【死により分かたれた少年と少女の物語】
少女 じゃ、もう行くね。
ふわりと少女は、空へ昇って行こうとした。
その手をつかまえて、少女が去るのを阻止する。
少女 なに?
少年 いやだ、もう少し、いっしょにいたい。
少女 あれあれー、どしたの?
いつも塩対応だったのに、未練タラタラじゃん!
そう言って、ニカっと笑う少女。
死んでしまったとは思えない、あっけらかんとした表情だ。
少年 なんだ、生きてるぼくのほうがぐずぐずじゃんか。
そう思って、涙をふく。
少女は、そんなぼくの顔をのぞきこむようにして、
少女 まあまあ。そんなに落ち込まないで。
死んでもわたしはほら、こんなに元気だしさ。
少年 それがなんだかなー、調子が狂うっつーか。
あたまをくしゃくしゃかきむしる。
少女は大きな目をくりくりさせて、
少女 なんかさー、こっちの世界来て、最初は戸惑ったけど、なんかいろいろ思い出しちゃって。
伏線回収っていうの?
なんであんなだったかなーとか、いろいろ疑問に思ってたこと、全部、意味あったんだなあって。
なんか納得しちゃって。
そしたら、執着っていうか、そっちの世界のこと、もういいやって思えて。
少年 ぼくのこと、もう、どうでもいいのかよ?
不満そうにつぶやく少年。
少女は少しさみしそうな顔をして、
少女 そんなことないよ!そんなことないけど、あなたには友だちもたくさんいるし、新しい出会いも待ってる!だから、わたしのことは気にしないで。忘れてくれていいから。

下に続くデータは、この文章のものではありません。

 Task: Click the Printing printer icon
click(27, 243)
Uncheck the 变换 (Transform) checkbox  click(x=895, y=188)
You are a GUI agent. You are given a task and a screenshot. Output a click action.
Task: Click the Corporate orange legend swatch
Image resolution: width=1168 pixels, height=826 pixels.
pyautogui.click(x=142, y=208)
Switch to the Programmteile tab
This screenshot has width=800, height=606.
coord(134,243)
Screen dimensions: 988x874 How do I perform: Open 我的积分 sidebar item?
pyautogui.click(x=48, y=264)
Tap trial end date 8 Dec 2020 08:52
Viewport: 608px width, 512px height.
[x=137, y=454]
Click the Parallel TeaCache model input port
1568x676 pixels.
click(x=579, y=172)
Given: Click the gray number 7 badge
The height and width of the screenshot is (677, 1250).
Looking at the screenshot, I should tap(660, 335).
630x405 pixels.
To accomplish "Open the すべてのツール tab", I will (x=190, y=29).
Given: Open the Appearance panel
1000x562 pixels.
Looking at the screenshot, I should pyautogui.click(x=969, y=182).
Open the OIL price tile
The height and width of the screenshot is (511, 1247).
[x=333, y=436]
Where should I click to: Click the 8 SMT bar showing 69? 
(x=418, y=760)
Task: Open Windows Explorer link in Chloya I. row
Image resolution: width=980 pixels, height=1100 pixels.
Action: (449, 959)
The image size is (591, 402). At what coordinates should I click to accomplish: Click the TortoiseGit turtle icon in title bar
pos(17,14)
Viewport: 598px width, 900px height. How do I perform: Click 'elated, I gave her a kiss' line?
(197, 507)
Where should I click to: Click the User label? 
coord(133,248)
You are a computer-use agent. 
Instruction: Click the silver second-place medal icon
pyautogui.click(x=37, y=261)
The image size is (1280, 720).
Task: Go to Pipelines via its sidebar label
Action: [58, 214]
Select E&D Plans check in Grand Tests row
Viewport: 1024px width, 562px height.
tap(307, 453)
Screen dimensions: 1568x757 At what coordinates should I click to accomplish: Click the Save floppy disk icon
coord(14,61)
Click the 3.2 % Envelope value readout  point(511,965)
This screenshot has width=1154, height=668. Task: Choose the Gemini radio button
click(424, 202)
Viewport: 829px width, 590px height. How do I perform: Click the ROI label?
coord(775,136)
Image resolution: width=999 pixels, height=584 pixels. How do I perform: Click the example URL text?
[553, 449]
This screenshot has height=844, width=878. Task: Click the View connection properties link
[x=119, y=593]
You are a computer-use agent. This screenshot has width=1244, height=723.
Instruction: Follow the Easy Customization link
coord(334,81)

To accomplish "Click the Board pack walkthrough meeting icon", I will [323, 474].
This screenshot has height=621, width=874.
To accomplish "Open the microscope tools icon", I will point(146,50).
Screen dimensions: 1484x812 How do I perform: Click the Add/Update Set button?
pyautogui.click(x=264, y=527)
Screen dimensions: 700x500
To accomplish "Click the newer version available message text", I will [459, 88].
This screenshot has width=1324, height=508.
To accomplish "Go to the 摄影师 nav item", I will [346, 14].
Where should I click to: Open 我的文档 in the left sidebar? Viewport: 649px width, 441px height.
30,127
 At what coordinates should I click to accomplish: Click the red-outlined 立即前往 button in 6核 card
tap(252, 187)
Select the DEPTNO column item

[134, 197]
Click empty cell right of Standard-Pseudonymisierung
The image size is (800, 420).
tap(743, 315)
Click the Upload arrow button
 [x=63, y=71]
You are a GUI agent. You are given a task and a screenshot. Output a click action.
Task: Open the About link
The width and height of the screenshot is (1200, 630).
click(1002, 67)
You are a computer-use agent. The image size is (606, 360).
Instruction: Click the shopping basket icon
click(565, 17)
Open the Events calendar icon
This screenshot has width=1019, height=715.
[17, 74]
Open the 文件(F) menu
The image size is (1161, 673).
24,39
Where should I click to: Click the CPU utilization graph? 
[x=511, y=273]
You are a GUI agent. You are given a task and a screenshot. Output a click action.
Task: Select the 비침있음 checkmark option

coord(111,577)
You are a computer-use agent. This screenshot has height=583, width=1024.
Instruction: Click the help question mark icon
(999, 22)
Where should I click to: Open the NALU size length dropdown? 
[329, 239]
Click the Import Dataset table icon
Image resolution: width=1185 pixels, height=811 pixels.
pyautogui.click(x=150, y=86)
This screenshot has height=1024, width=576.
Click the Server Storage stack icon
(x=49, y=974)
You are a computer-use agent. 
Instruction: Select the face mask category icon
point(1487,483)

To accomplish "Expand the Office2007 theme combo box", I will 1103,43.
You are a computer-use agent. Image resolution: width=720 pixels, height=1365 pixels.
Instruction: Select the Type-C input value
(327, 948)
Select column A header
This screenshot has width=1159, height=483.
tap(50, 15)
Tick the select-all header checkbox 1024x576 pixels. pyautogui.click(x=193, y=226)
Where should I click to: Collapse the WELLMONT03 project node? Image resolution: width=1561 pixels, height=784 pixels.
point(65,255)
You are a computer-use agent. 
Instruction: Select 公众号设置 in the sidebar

少年 そんなこと、言われて、はい、わかりましたなんて、言えないよ!
もっともっと、きみとなかよくしとくんだった。照れて、硬派ぶって、気のないふりして、バカだった。もっと自分に素直になれたらよかったのに。
少女 いまは素直になれたんじゃない?
その気持ち、忘れなければ、これからのあなたの人生、きっとよくなるから。人間、素直が一番!草葉の陰から応援しております!
少年 ねえ、もう会えないのかな。こうして。
少女 それは、だからあー。あなたに会えるってことは、わたしがこの世にとどまり続けるってことで、そうすると天国への扉が閉まっちゃうから、わたしはこの世でユーレイさんになっちゃうんだって。
わたしはそんなのいや。
だって、あなたはドンドン歳をとってくけど、わたしは変わらないんだよ?
あなたはこの世のことが忙しくなってわたしのことなんか忘れるでしょ。いまは覚えててもね。私の姿なんて見えないんだからね、そう、いつか忘れる。
そうなったら、わたしがさみしすぎるじゃない?
だから、いま、バイバイするの。わかって。
そうまくし立てるように言われると、少年は納得するしかなかった。
少年 そうなのか。そこまで考えなかった。死んだらどうなるか、なんて考えたこともなかったし。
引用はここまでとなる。